Pernyataan itu disampaikan Ketua DPD Gerindra Jawa Tengah, Sudaryono, usai KPK mengonfirmasi penangkapan Sudewo dalam OTT di Kabupaten Pati.
Sudaryono menyatakan bahwa partainya menyerahkan sepenuhnya penanganan perkara tersebut kepada Komisi Pemberantasan Korupsi. Ia menekankan pentingnya mengedepankan asas praduga tak bersalah hingga ada putusan hukum yang berkekuatan tetap.
Menurutnya, seluruh pihak perlu bersikap bijak dan tidak terburu-buru menyimpulkan perkara sebelum proses hukum berjalan tuntas.

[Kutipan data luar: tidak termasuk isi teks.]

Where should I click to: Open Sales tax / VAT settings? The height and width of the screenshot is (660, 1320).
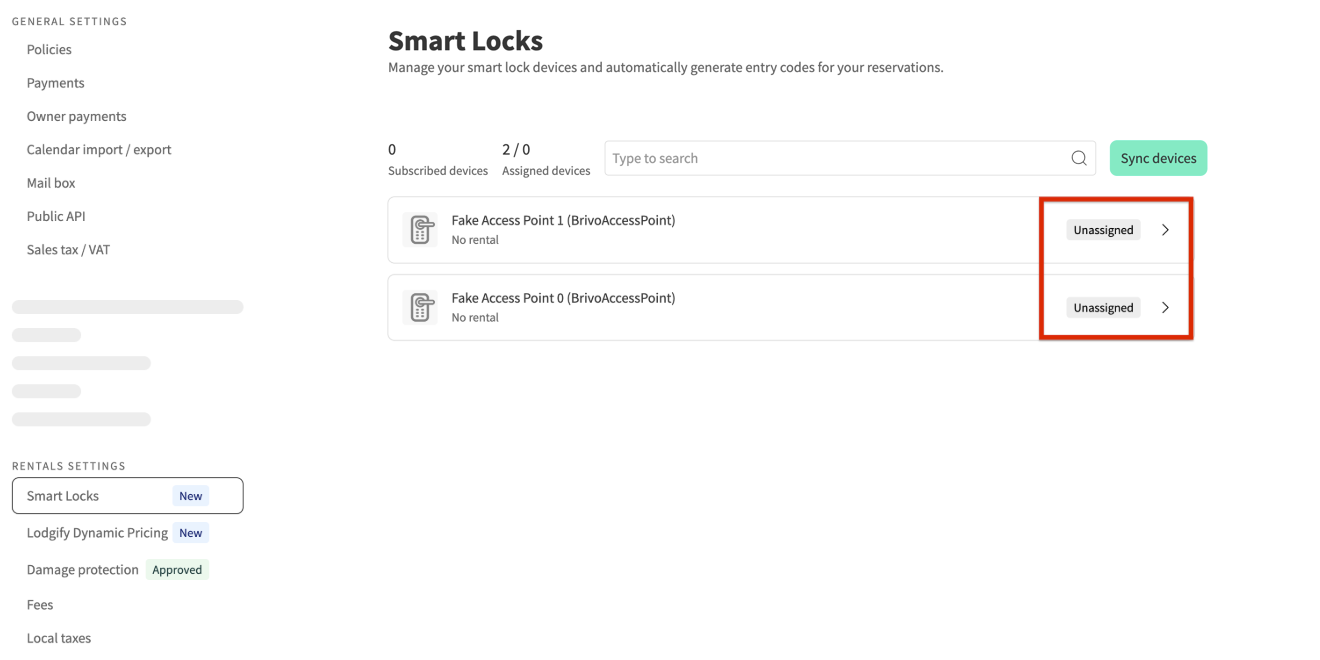(68, 249)
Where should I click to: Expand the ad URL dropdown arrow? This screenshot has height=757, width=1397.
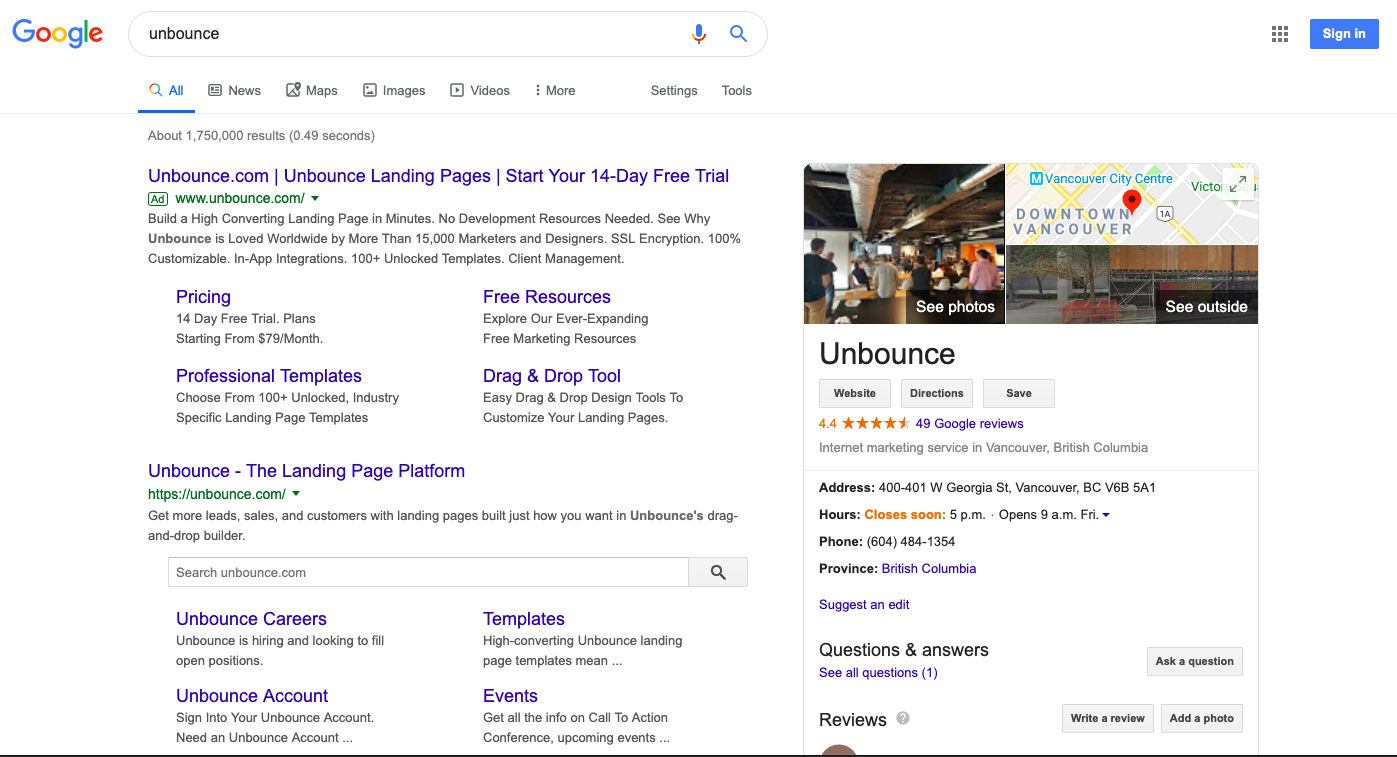[x=315, y=199]
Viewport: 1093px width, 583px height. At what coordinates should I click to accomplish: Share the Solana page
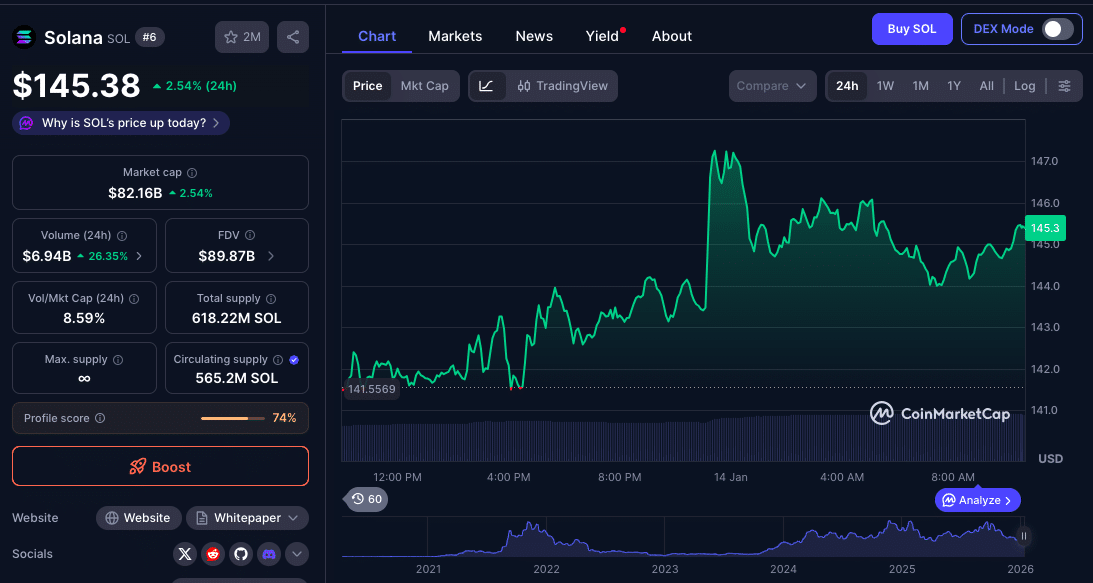pos(292,36)
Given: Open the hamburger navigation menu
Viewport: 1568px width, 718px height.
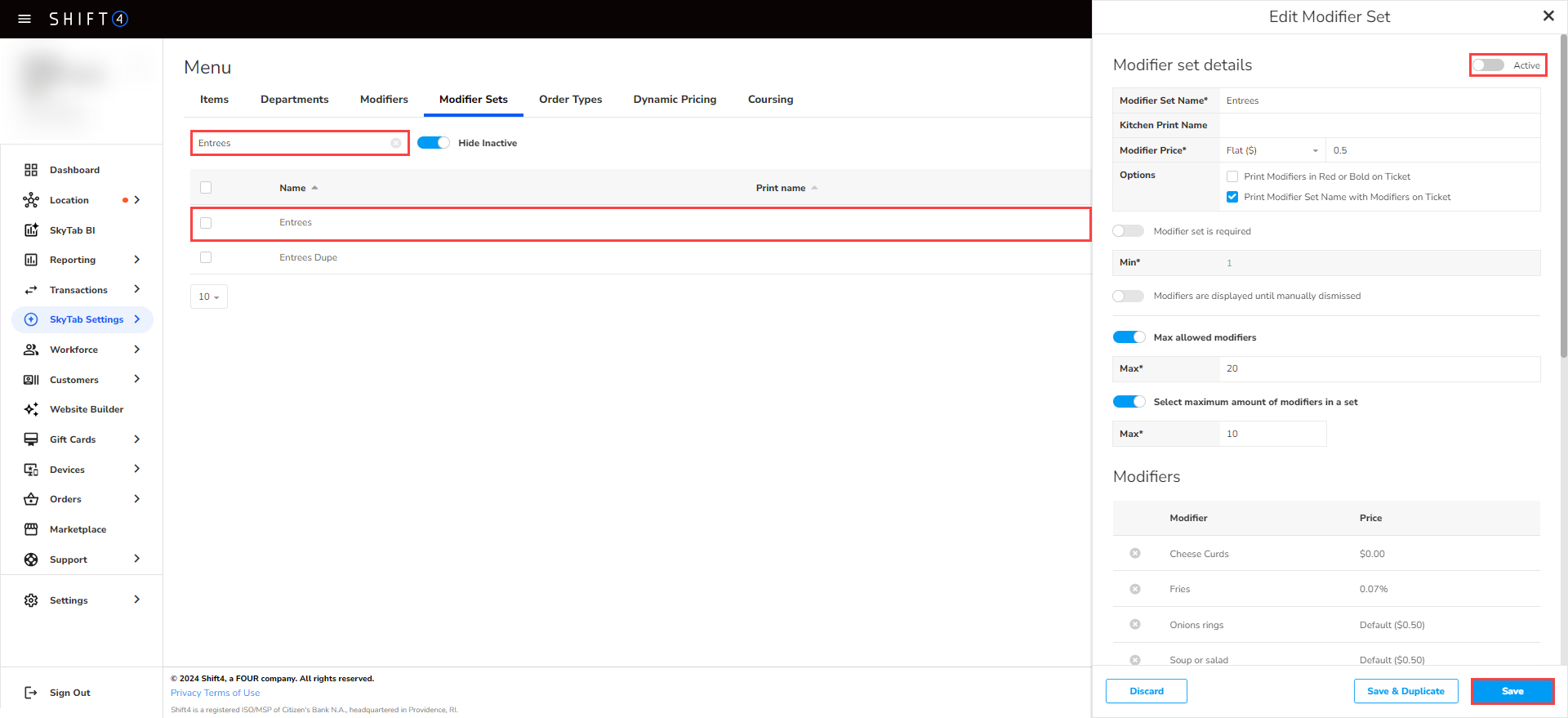Looking at the screenshot, I should pyautogui.click(x=24, y=19).
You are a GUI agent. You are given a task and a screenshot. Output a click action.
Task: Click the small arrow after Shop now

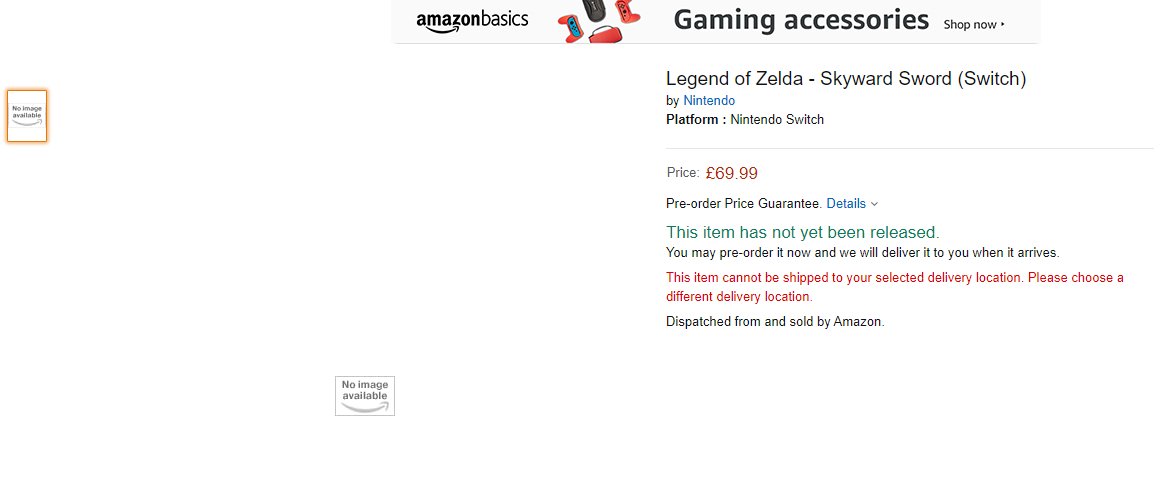(1003, 25)
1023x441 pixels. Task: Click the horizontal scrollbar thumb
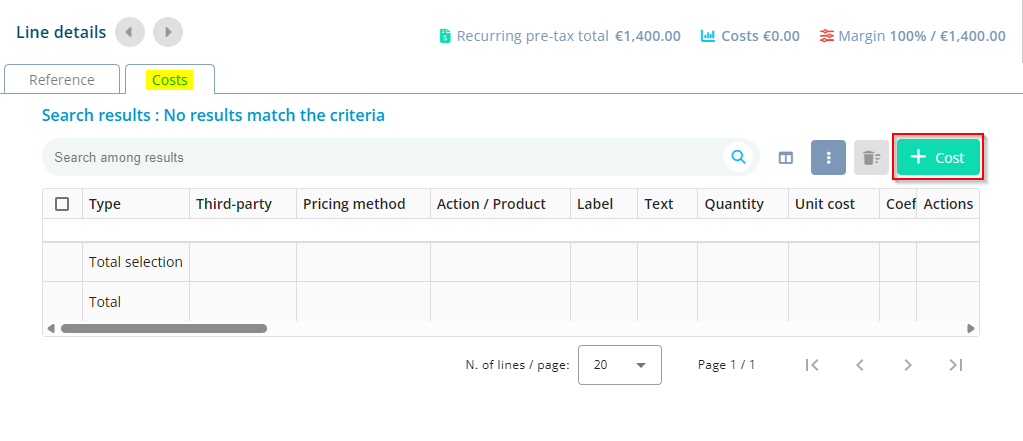(163, 328)
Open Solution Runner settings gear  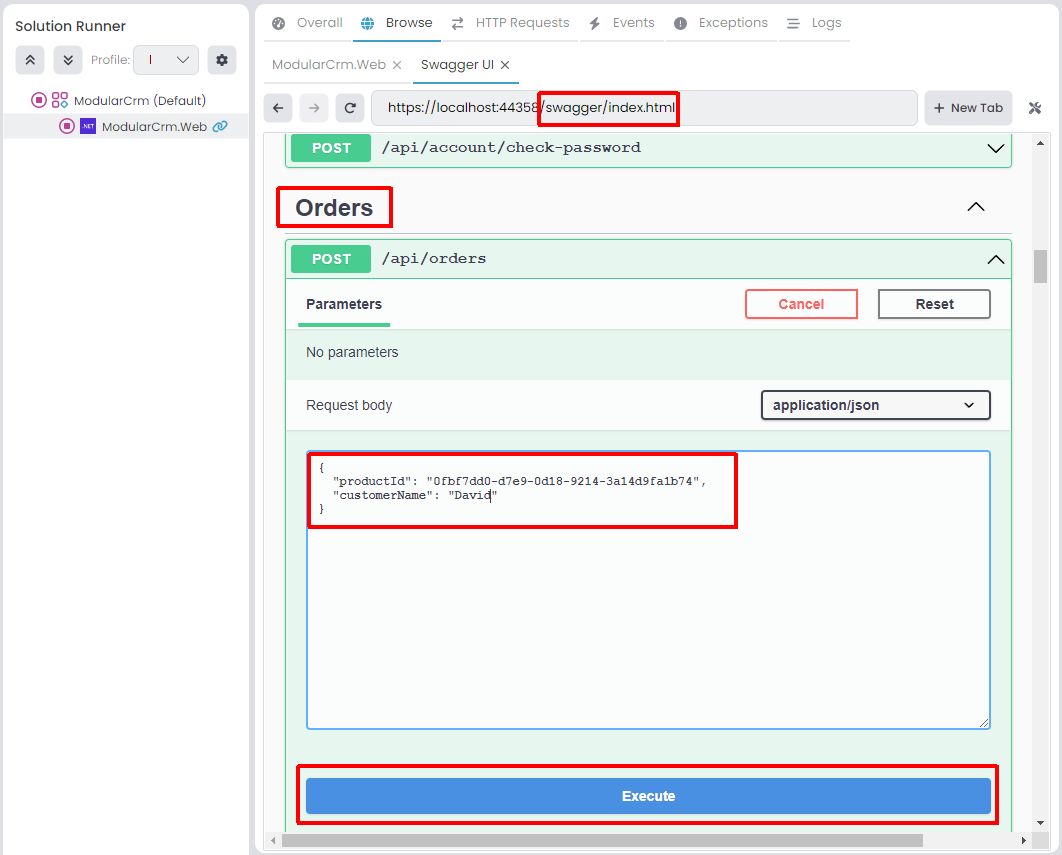point(222,60)
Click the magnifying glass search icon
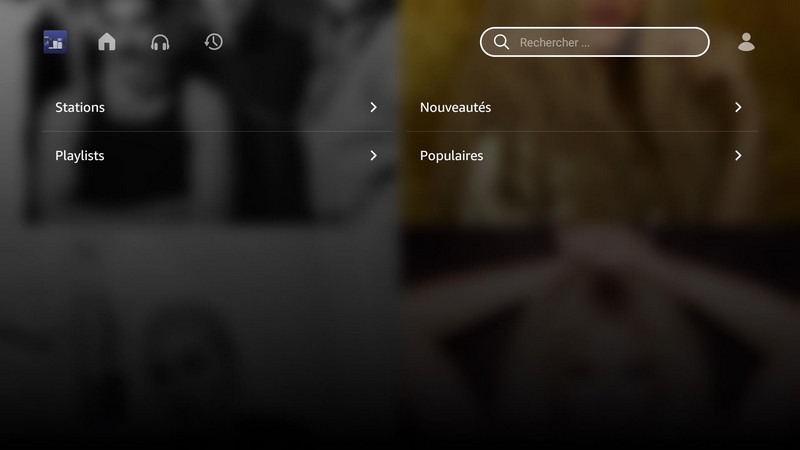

Setiap warga negara, kata dia, memiliki kedudukan yang sama di hadapan hukum.
Lebih lanjut, Sudaryono menegaskan komitmen Partai Gerindra dalam mendukung upaya pemberantasan korupsi dan penegakan hukum yang adil. Ia berharap proses hukum yang ditangani KPK dapat berjalan profesional, transparan, dan tanpa intervensi.
Sikap tersebut, menurutnya, penting untuk menjaga kepercayaan publik sekaligus marwah hukum di Indonesia.
Terkait dampak politik di daerah, Sudaryono menyampaikan bahwa DPD Gerindra Jawa Tengah akan bersikap kooperatif. Pihaknya memilih menunggu perkembangan resmi dan fakta hukum yang disampaikan KPK sebelum mengambil langkah organisasi lebih lanjut.
Ia menegaskan bahwa keputusan internal partai akan didasarkan pada hasil pemeriksaan dan informasi resmi dari aparat penegak hukum.
Sebelumnya, KPK menggelar OTT di Kabupaten Pati, Jawa Tengah. Juru Bicara KPK, Budi Prasetyo, membenarkan bahwa salah satu pihak yang diamankan dalam operasi tersebut adalah Bupati Pati Sudewo.
KPK menyatakan masih melakukan pemeriksaan intensif untuk mendalami dugaan tindak pidana yang berkaitan dengan OTT tersebut.
Perkembangan kasus ini pun terus menjadi sorotan publik, seiring menunggu langkah lanjutan dari KPK dan respons politik di tingkat daerah.